練習生から這い上がってきた背番号5には、開幕節でさっそく出番が訪れた。川崎戦のGame2、28点リードで迎えた第4クォーターの終盤に出場し、Bリーグデビューを果たした。残り2秒のラストプレーではキャプテンの上澤俊喜からパスと激励の言葉が飛んできて、渾身の3ポイントシュートを放った。
「僕が入ったときはもう勝負は決まっていましたが、最後にトシさんからパスが来て『やれ!』と言われたので迷わず打てました。

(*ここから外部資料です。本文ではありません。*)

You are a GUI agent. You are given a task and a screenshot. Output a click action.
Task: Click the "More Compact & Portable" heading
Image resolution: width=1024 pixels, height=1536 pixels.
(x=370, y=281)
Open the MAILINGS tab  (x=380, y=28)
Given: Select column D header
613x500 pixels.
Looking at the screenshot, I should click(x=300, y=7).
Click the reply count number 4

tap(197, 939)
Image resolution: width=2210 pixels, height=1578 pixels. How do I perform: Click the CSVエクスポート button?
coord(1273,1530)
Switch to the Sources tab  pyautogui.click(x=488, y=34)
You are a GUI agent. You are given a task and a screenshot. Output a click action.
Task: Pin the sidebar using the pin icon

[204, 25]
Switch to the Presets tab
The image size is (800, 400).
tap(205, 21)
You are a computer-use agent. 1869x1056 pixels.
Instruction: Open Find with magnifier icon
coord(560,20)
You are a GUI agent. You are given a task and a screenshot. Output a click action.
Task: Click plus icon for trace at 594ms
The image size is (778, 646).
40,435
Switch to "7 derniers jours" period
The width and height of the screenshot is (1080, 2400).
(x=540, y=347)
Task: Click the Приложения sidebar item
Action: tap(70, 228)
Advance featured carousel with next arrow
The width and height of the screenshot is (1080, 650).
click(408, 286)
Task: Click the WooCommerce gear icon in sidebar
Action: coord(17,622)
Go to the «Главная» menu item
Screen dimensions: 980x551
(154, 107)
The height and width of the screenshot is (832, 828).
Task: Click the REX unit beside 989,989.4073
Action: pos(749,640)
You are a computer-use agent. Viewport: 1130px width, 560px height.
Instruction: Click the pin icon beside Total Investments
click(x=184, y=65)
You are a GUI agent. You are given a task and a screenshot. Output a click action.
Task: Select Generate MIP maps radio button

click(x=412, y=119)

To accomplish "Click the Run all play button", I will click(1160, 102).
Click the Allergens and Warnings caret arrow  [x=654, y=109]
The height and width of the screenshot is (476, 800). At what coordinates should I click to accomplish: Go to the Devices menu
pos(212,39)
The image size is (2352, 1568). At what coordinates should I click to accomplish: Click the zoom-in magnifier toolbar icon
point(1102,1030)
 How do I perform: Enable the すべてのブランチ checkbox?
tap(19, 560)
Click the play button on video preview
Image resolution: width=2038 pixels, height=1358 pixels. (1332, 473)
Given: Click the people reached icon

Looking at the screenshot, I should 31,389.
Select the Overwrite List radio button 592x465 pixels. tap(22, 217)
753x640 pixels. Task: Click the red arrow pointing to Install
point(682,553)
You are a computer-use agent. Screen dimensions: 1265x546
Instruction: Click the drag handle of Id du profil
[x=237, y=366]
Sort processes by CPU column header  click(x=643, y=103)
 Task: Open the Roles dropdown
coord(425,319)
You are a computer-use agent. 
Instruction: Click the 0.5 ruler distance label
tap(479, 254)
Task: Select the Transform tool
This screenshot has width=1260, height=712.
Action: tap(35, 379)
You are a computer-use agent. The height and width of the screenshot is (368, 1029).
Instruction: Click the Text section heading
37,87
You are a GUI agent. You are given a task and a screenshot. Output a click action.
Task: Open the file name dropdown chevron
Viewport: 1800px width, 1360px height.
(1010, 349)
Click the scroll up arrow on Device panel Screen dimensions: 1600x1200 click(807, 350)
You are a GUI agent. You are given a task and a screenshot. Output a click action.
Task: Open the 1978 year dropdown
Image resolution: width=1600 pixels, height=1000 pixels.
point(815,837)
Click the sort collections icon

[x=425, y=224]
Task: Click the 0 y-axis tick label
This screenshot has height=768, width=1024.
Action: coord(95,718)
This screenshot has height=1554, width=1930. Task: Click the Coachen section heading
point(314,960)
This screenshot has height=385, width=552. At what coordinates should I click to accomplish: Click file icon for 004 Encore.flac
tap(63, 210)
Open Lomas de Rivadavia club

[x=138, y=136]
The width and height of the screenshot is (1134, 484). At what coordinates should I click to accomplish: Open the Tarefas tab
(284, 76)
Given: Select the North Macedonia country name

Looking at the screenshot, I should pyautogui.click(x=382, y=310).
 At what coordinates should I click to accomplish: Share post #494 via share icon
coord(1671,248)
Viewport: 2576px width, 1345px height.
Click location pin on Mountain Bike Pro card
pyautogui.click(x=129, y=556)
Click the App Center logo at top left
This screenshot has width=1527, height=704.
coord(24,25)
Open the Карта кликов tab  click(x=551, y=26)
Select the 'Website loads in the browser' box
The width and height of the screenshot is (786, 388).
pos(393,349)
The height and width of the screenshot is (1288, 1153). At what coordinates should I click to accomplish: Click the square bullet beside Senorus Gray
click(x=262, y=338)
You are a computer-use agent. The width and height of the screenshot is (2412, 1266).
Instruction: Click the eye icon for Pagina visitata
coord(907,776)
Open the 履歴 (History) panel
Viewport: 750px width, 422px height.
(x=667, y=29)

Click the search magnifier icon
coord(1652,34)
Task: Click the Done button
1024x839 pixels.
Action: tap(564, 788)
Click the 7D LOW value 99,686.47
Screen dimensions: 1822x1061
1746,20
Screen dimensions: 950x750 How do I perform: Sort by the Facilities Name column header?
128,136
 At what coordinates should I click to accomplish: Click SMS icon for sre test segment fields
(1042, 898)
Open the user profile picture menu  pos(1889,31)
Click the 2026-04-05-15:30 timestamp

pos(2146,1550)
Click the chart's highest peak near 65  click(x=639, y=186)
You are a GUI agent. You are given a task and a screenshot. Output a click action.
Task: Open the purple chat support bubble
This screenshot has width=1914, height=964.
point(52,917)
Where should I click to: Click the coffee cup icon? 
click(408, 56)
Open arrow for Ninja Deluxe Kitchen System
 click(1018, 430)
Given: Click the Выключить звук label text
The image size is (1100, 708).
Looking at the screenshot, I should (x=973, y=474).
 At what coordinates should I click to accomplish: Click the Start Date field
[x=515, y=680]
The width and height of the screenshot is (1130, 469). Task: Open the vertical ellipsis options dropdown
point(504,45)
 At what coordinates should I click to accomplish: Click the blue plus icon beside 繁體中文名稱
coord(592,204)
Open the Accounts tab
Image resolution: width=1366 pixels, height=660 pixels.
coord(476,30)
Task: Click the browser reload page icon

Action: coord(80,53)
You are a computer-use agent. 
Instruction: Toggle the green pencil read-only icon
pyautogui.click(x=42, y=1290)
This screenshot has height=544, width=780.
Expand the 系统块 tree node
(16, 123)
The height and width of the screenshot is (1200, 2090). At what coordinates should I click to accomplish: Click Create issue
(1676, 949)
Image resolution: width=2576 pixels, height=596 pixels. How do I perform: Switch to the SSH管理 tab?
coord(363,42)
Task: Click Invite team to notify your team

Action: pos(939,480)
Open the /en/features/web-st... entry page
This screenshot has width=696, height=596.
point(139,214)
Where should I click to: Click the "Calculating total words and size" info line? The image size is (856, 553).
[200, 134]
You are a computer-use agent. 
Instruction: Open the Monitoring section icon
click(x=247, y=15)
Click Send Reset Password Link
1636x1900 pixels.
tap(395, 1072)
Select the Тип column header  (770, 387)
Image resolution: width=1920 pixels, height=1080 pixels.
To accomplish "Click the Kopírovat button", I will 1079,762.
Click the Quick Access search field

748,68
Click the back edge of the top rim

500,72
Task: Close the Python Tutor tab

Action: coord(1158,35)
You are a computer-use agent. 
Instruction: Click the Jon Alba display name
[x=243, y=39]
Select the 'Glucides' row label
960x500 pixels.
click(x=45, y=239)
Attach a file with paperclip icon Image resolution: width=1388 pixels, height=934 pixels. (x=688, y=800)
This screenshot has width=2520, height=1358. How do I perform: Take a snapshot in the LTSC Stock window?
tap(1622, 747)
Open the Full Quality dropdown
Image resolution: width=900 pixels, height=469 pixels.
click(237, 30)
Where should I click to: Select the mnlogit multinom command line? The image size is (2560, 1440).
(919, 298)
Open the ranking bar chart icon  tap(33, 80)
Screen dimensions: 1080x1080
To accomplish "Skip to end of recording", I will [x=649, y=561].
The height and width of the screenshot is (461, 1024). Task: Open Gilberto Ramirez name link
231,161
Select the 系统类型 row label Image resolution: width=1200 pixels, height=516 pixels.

もう打とうと思って打ったんですけど、外れてしまったので、また次出た時は必ず決めるという気持ちで臨みたいです」
デビュー戦でのプレー時間は1分14秒。短い時間でも打ち切った最初のシュートは大きな1本だ。
「僕のような出場時間が少ない人は、限られた時間の中でどれだけインパクトを残すかが大事だと思っています。なので、周りに任せるのではなく、少しエゴを出してでも自分で点を取りに行く姿勢が大事だとわかっていたので、それを実行するのみでした」
この記念すべき試合を、日本大学でともにインカレ優勝を経験した米須玲音が見守っていた。川崎所属の米須は右肩の怪我で離脱中のため、仲のいい同期とはコート外での再会となった。
松村は、「2試合目が終わった後にベンチにいたので、そこでまたお互い健康な時に試合をしようという話はしました」と明かし、「あとでバスケットLIVEを見返したら、僕がコートに出た時に(米須が)笑っていたので、すぐにメッセージで『笑うなよ』って感じのやり取りはしました」と笑みをこぼした。
次に会う時はコートの上で。そのためにも今は広島で取り組み続けていく。「チーム内の競争でプレータイムを勝ち取って、自分の強みを出して勝利に貢献できるようになりたいですし、いずれは優勝の立役者になれるように頑張りたいです」。Bリーグの舞台で松村の挑戦がスタートした。